Consigne:
Dans le texte sur le rôle de la France au Rwanda, qui préside la commission d'historiens chargée du rapport ?

Même si les relations entre Paris et Kigali se sont détendues avec l’arrivée au pouvoir d’Emmanuel Macron en 2017, le rôle de la France au Rwanda reste un sujet explosif depuis plus de 25 ans.
Un président français et son cercle proche soutenant « aveuglément » un régime raciste et violent, en dépit de toutes les alertes: la « faillite » de la France et ses « responsabilités accablantes » dans le génocide des Tutsi du Rwanda de 1994 sont exposés dans un rapport cinglant remis vendredi à Emmanuel Macron.
C’est un rapport de près de 1 200 pages qui a été remis officiellement à Emmanuel Macron ce vendredi 26 mars 2021. Il y a deux ans, le président français avait chargé une quinzaine d’historiens, réunis au sein de cette commission présidée par l’historien Vincent Duclert, d’examiner « les archives françaises relatives au Rwanda et au génocide des Tutsis », entre 1990 à 1994. L’objectif affiché qui était d’établir le rôle de la France dans le génocide rwandais semble avoir été atteint.
Ce rapport d’historiens, fruit de deux années d’analyse des archives relatives à la politique française au Rwanda entre 1990 et 1994, dresse un bilan sans concession de l’implication militaire et politique de Paris, tout en écartant la « complicité » de génocide longtemps dénoncée par Kigali.
La France porte des « responsabilités lourdes et accablantes » dans les évènements qui ont abouti au génocide des Tutsis en 1994, selon les conclusions du rapport. Paris s’est en effet massivement impliqué au Rwanda à partir des années 1990, et « aligné » sur le régime hutu du pays.
Le rapport note que « la France s’est longuement investie au côté d’un régime qui encourageait des massacres racistes. Elle est demeurée aveugle face à la préparation du génocide », et « cet alignement sur le pouvoir rwandais procède d’une volonté du chef de l’État et de la présidence de la République ».
Le rapport souligne notamment la lourde responsabilité de l’Etat-major particulier (EMP) de François Mitterrand, dirigé par le général Christian Quesnot et son adjoint le colonel (devenu général) Jean-Pierre Huchon.

Entrées extraites:
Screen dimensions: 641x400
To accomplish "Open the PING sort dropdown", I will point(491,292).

==

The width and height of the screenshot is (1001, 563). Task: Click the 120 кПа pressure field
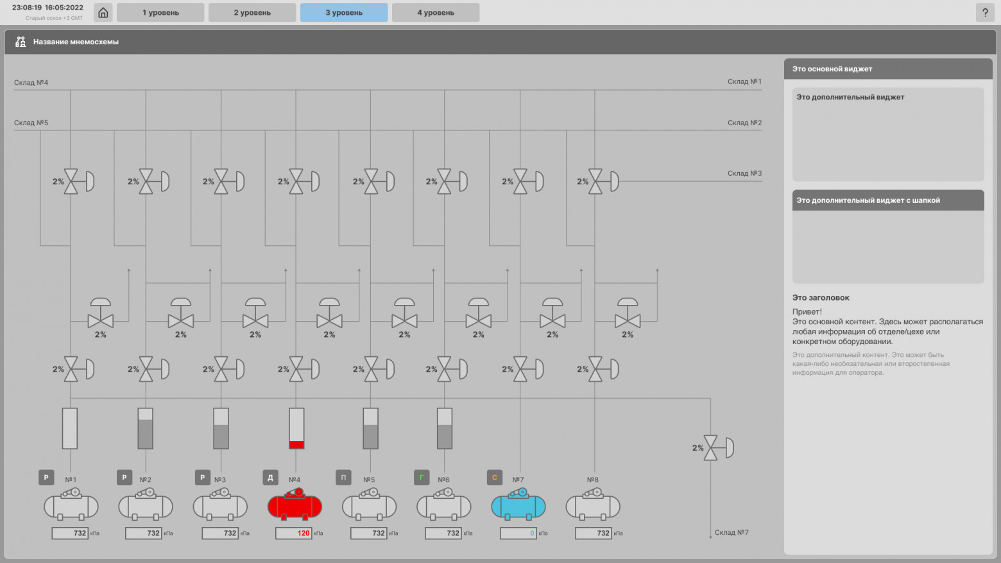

Réponse:
L'historien Vincent Duclert.